原文:
★ ★ ★ ★
乾燥状態での膜間差圧0.1MPaにおける純水の透過速度(FD)としては、例えば、以下の方法により測定される透過速度等が挙げられる。まず、測定対象物である中空糸膜を乾燥させる。この乾燥は、中空糸膜を乾燥できれば、特に限定されないが、例えば、60℃の恒温乾燥機での24時間の乾燥等が挙げられる。この乾燥状態の中空糸膜の一端を封止し、有効長20cmの1本の中空糸膜モジュールを用い、原水として純水を利用し、ろ過圧力が0.1MPa(100kPa)、温度25℃の条件で外圧ろ過して、通水開始からの1分間の透水量を測定する。この測定した透水量から、単位膜面積、単位時間、及び単位圧力当たりの透水量に換算して、純水の透過速度FD(L/m/時)を得る。以下に端的に記載する。乾燥状態での膜間差圧0.1MPaにおける純水の透過速度(FD)は、一端を封止した中空糸膜を、60℃の恒温乾燥機で24時間乾燥し、有効長20cmの1本の中空糸膜モジュールとし、膜間差圧0.1MPa、温度25℃で1分間外圧ろ過した透水量から算出される。
また、湿潤状態での膜間差圧0.1MPaにおける純水の透過速度(FW)としては、例えば、以下の方法により測定される透過速度等が挙げられる。まず、測定対象物である中空糸膜を湿潤状態にする。本実施形態に係る中空糸膜の場合、中空糸膜に含まれる親水性樹脂の架橋体を膨潤させる。この湿潤状態にする湿潤処理は、中空糸膜を好適に湿潤状態にすることができれば、特に限定されない。具体的には、中空糸膜を、エタノール50質量%水溶液に15分間浸漬させ、その後、15分間純水で洗浄するといった湿潤処理を施す。この湿潤状態にした中空糸膜を、乾燥状態の中空糸膜の代わりに用いること以外、上記FDの測定方法と同様の方法により、膜間差圧0.1MPaにおける純水の透過速度FW(L/m/時)を得る。以下に端的に記載する。湿潤状態での膜間差圧0.1MPaにおける純水の透過速度(FW)は、一端を封止した中空糸膜を、エタノール50質量%水溶液に15分間浸漬した後に15分間純水で洗浄し、有効長20cmの1本の中空糸膜モジュールとし、膜間差圧0.1MPa、温度25℃で1分間外圧ろ過した透水量から算出される。
本実施形態に係る中空糸膜は、親水性樹脂の架橋体を含むので、中空糸膜の親水性を高めることができる。すなわち、この中空糸膜の親水性は、親水性樹脂の架橋体を含ませていない中空糸膜より高いと考えられる。このことにより、中空糸膜とファウラントとの相互作用を弱めることができ、ファウリングを抑制できると考えられる。
★ ★ ★ ★
保存済み項目:
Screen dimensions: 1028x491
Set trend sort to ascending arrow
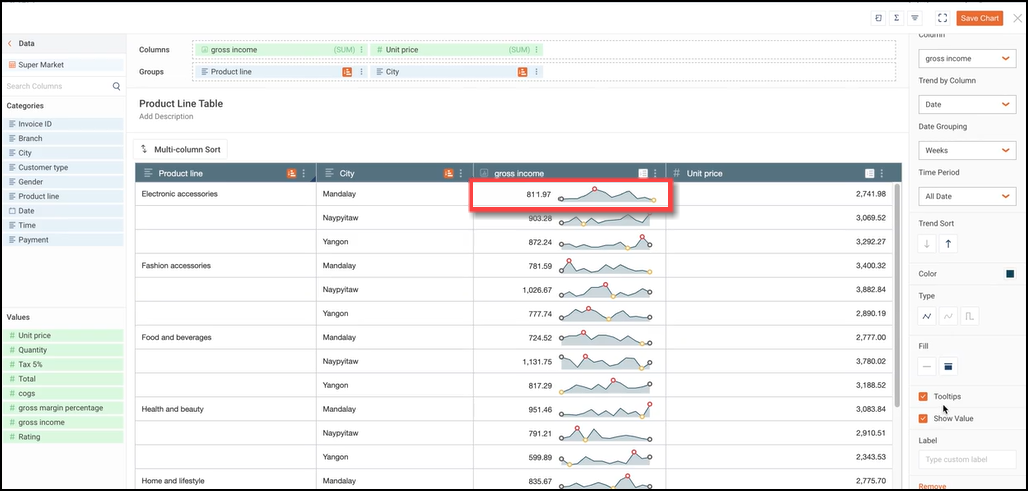(949, 243)
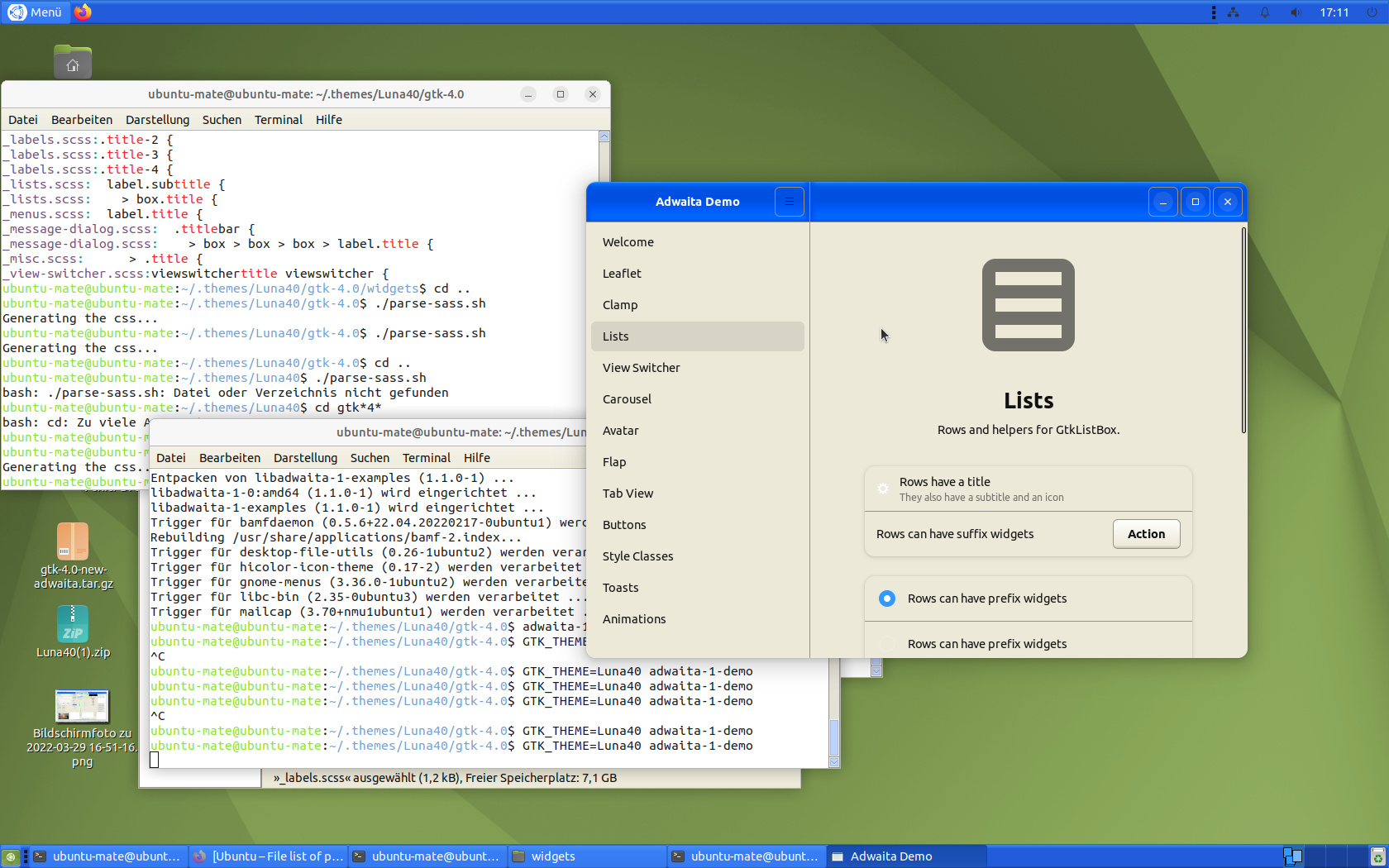Click the Adwaita Demo content scrollbar
1389x868 pixels.
1243,331
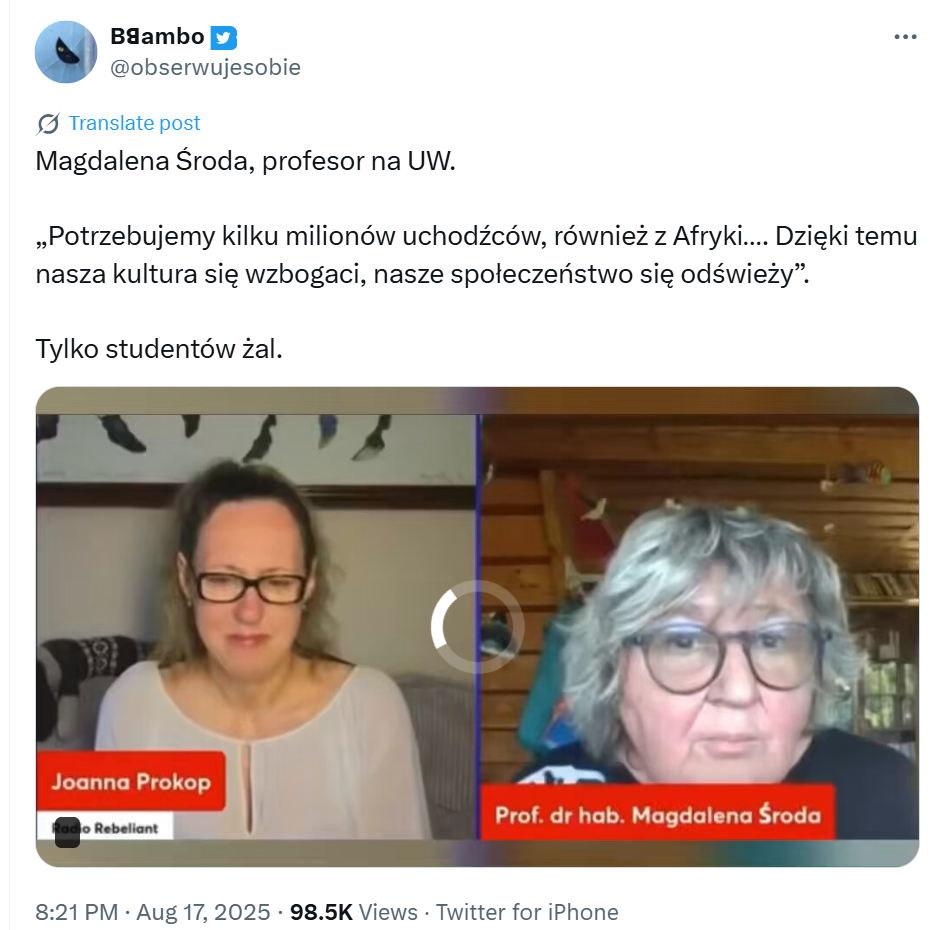Click the Prof. dr hab. Magdalena Środa caption
The image size is (944, 930).
(x=657, y=814)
★ ★ ★ ★
目的: 中空糸膜に関する原文のうち、「また、湿潤状態での膜間差圧0」から「グを抑制できると考えられる。」までの箇所を一字一句違えずに書き写してください。

出力結果:
また、湿潤状態での膜間差圧0.1MPaにおける純水の透過速度(FW)としては、例えば、以下の方法により測定される透過速度等が挙げられる。まず、測定対象物である中空糸膜を湿潤状態にする。本実施形態に係る中空糸膜の場合、中空糸膜に含まれる親水性樹脂の架橋体を膨潤させる。この湿潤状態にする湿潤処理は、中空糸膜を好適に湿潤状態にすることができれば、特に限定されない。具体的には、中空糸膜を、エタノール50質量%水溶液に15分間浸漬させ、その後、15分間純水で洗浄するといった湿潤処理を施す。この湿潤状態にした中空糸膜を、乾燥状態の中空糸膜の代わりに用いること以外、上記FDの測定方法と同様の方法により、膜間差圧0.1MPaにおける純水の透過速度FW(L/m/時)を得る。以下に端的に記載する。湿潤状態での膜間差圧0.1MPaにおける純水の透過速度(FW)は、一端を封止した中空糸膜を、エタノール50質量%水溶液に15分間浸漬した後に15分間純水で洗浄し、有効長20cmの1本の中空糸膜モジュールとし、膜間差圧0.1MPa、温度25℃で1分間外圧ろ過した透水量から算出される。
本実施形態に係る中空糸膜は、親水性樹脂の架橋体を含むので、中空糸膜の親水性を高めることができる。すなわち、この中空糸膜の親水性は、親水性樹脂の架橋体を含ませていない中空糸膜より高いと考えられる。このことにより、中空糸膜とファウラントとの相互作用を弱めることができ、ファウリングを抑制できると考えられる。